The load-carrying mechanism for long ships is by axial tension and compression in the hogging and sagging mode between waves. The technology of composite sandwich construction, which is common in smaller ship lengths or boats, does not satisfy the carrying capability for sea loads in longer ship hulls. The in-plane strength of the composite material is therefore critical. Moreover, for small ships and boats, the bending strength of the composite material is critical. The present technology of composite sandwich construction which is common in smaller ship lengths or in boats would not add to the carrying capability for sea loads in long ship hulls.
Many boats are designed to use GRP either as a hull material or for the super-structure and while small craft can generally be over-designed to resist rough handling and to have a high degree of compound curvature to provide additional strength and stiffness, as vessel size increases structural problems can arise. This is because it is uneconomic to provide the same degree of over-design in larger craft, and in such craft areas of flat panelling also become larger. The same situation arises in high speed craft which encounter severe operational conditions and require relatively flat planing surfaces. Large areas of flat panelling are also found in super-structures and deck-houses on ships and in modules on offshore rigs and platforms.

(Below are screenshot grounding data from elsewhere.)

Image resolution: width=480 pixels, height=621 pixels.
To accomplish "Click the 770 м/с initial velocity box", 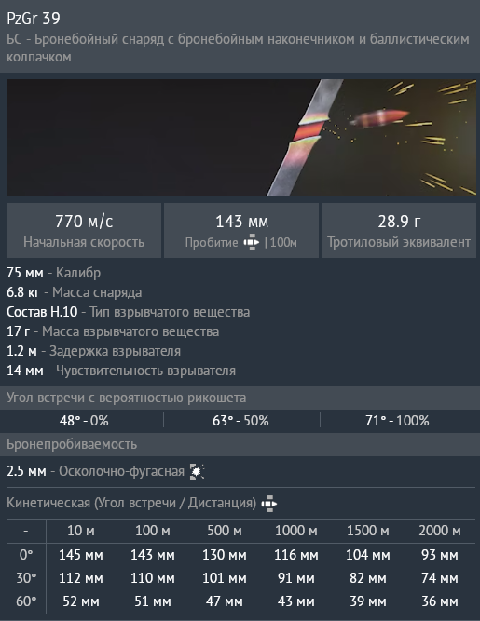I will click(x=84, y=231).
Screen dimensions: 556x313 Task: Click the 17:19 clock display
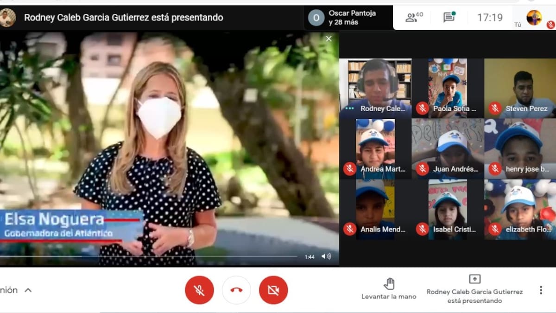490,18
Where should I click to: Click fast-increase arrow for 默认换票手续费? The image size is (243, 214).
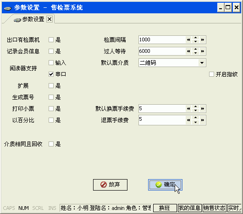click(202, 109)
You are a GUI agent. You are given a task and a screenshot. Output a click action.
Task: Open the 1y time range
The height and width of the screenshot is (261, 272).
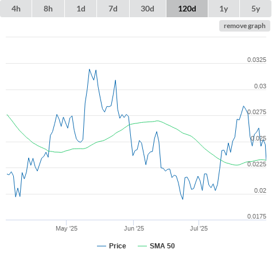tap(224, 9)
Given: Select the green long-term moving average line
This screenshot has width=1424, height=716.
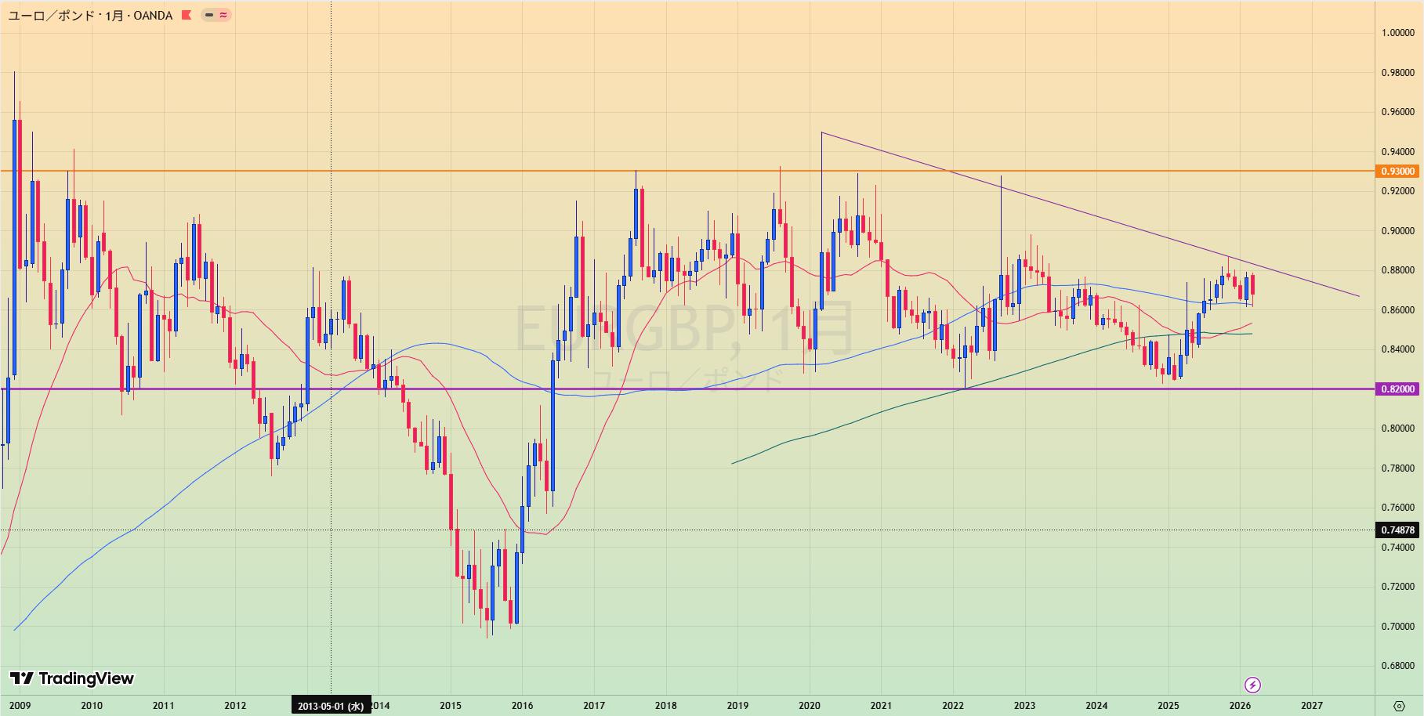Looking at the screenshot, I should (x=862, y=418).
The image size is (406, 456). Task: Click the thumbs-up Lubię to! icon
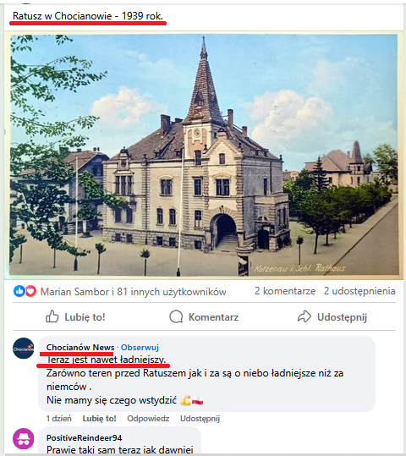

Glass reinforced polyester (GRP) composites, the structural material of many boats, are subject to a degradation phenomenon known as blistering. The surface blister is a bump that appears on the hull surface, usually under the water line. It grows because a pocket of acidic fluid developes within the hull. Blisters range in size from a few millimeters to several inches in diameter and normally occur near the gel coat-laminate interface but have been observed deeper in the hull.
Stresses are produced during boat use. Peak stress is produced by wave action, rigging stresses, impact stresses and bouyancy stress. Internal cracks produce stress concentration sites at the crack tips which can lead to further cracking or accelerated chemical attack. Strictly speaking, the crack does not produce a new stress but intensifies the stresses. Cracks can magnify a stress by hundreds of times.
With GRP panels high stress levels and large areas of flat panelling tend to lead to greater deflection of the panel under load. It has been found that the panels are then subject to shell surface cracking and even, because of the lack of reinforcement extending through the laminated structure, to inter-laminar debonding. Where panels are formed by building-up one layer upon another, e.g. in a GRP panel, the use of thinner panels reduces the time needed for construction and thus the labor costs. These consideration have tended to limit the use of such materials.